Wie würden Sie Ihre Kunst beschreiben?

 

Ich arbeite mit einfachen künstlerischen Mitteln und versuche ein Abbild der Wirklichkeit zu erreichen, das präzise ist und meinen Blick auf die Welt klar zum Ausdruck bringt. Dabei spare ich nicht das Unheimliche und Bedrückende aus, möchte aber in meiner Kunst auch den Moment der Erhabenheit zeigen, der dem Leben jedes Einzelnen innewohnt.

 

Rückbau

Rückbau, 2016, Übermalung/ Pigment-Marker+Acryl auf Vintage-Ölgemälde 50 x 60 cm

 

Wieso sind Sie Künstler geworden?

 

Mit Stift und Papier kann ich etwas ausleben, das in der Realität einen riesigen Aufwand bräuchte, um denselben Kick zu geben. Als Kind erlebte ich auf diese Weise erstaunliche Abenteuer und als Künstler gehe ich immer noch auf Reisen in innere Welten und finde dort Bilder mit spannenden Blickwinkeln auf meine reale Umgebung.

 

Heide

Heide, 2016, Übermalung/ Pigment-Marker+Acryl auf Vintage-Ölgemälde 70 x 100 cm

 

Welche Ideen vertreten Sie in Ihrer Kunst?

 

Ich habe als Jugendlicher die Agonie und den Zusammenbruch der DDR miterlebt und dadurch feine Antennen für gesellschaftliche Veränderungen und Umbrüche ausgebildet.

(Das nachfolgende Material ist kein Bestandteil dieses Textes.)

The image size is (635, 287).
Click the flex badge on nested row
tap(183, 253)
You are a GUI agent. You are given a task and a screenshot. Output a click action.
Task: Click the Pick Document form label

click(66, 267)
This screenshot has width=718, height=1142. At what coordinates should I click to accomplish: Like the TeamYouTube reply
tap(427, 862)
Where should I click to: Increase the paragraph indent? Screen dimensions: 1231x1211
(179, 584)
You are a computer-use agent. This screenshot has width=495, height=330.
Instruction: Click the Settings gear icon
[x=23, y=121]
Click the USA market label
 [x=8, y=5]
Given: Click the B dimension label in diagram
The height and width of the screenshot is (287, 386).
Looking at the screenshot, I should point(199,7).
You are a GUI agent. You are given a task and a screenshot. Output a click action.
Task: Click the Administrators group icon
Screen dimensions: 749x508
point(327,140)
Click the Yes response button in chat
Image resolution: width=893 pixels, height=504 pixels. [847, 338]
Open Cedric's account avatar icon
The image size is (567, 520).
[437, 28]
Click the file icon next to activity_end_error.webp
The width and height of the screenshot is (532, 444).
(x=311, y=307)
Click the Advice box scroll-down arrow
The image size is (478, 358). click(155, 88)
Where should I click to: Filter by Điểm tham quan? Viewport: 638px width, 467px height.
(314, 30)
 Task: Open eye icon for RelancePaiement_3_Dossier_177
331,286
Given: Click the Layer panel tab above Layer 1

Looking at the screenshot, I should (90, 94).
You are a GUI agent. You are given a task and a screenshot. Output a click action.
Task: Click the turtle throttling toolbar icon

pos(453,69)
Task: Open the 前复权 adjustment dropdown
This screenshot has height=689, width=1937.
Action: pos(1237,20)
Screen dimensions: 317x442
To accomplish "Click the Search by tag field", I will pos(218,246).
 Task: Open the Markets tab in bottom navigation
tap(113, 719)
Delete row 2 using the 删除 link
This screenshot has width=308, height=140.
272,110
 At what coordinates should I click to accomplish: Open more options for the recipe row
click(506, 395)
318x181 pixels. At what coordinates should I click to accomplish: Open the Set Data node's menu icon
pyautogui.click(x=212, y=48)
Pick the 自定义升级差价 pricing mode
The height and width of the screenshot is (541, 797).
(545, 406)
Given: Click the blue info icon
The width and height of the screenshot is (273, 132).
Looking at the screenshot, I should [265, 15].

Mir fallen Auflösungserscheinungen in der Gesellschaft auf, die ich mit den wirtschaftlichen Wachstumsfantasien in Verbindung setze.

 

Heiland

Heiland, 2016, Übermalung: Pigmentmarker auf Vintage- Kunstdruck, 45×50 cm

 

Mit welchen Techniken arbeiten Sie?

 

Seit dem Ende der Achtziger Jahre optimiere ich den PVC-Schnitt für mich. Das ist eine Variante des Linolschnitts/-drucks. Ich schneide die Druckplatten aus PVC-Fußbodenbelag mit Linol-Schnittmessern. Beim Auflagen-Druck auf Papier finde ich meisterliche Unterstützung bei Peter Rensch, der als Künstler die Andante-Handpresse in Berlin betreibt. Großformatige Unikat-Drucke auf Papier oder Leinwand führe ich selbst aus.
Ich zeichne außerdem mit Pigment-Markern auf Papiere und Wandflächen, häufig in Kooperation mit der Künstlerin Gabriele Worgitzki (Berlin). Wir arbeiten als Künstlerduo unter dem Namen ADAPTER zusammen.

Ich zeichne seit Jahrzehnten Künstlerbücher. Auf Flohmärkten sammle ich Kitsch-Bilder (Original-Gemälde und auch historische Kunstdrucke), die ich mit Acrylfarben und Pigment-Markern übermale. Ich fertige Collagen an. Mittlerweile arbeite ich als Autor an Romanprojekten, veröffentliche Geschichten im Hörfunk und schreibe Erzählungen, die als Audio-Installation in Ausstellungen präsentiert werden.

 

Polarruine

Polarruine (Walfangstation), 2017, PVC-Druck auf Leinwand/koloriert, 100×185 cm

 

Wie kann man sich Ihr Atelier vorstellen?

 

Ich fand meinen Arbeitsraum 1990 in einem Haus, in dem sonst überwiegend uralte Damen und verwilderte Katzen lebten. Inzwischen zeigt das Viertel ein vollkommen neues Gesicht. Die Häuser sind renoviert, lediglich in meinem Atelier steht die Zeit still. Ein verwunschener Ort, an dem ich seit fast dreißig Jahren arbeite. Aus dem Fenster blicke ich in eine riesige Kastanie mit Wild-Tauben-Nestern und Krähen, die diese belauern. Es ist mir wichtig, über eine räumliche und organisatorische Konstante zu verfügen, gerade weil ich als Künstler eher das Phönix-Prinzip auslebe und mich gern neu erfinde.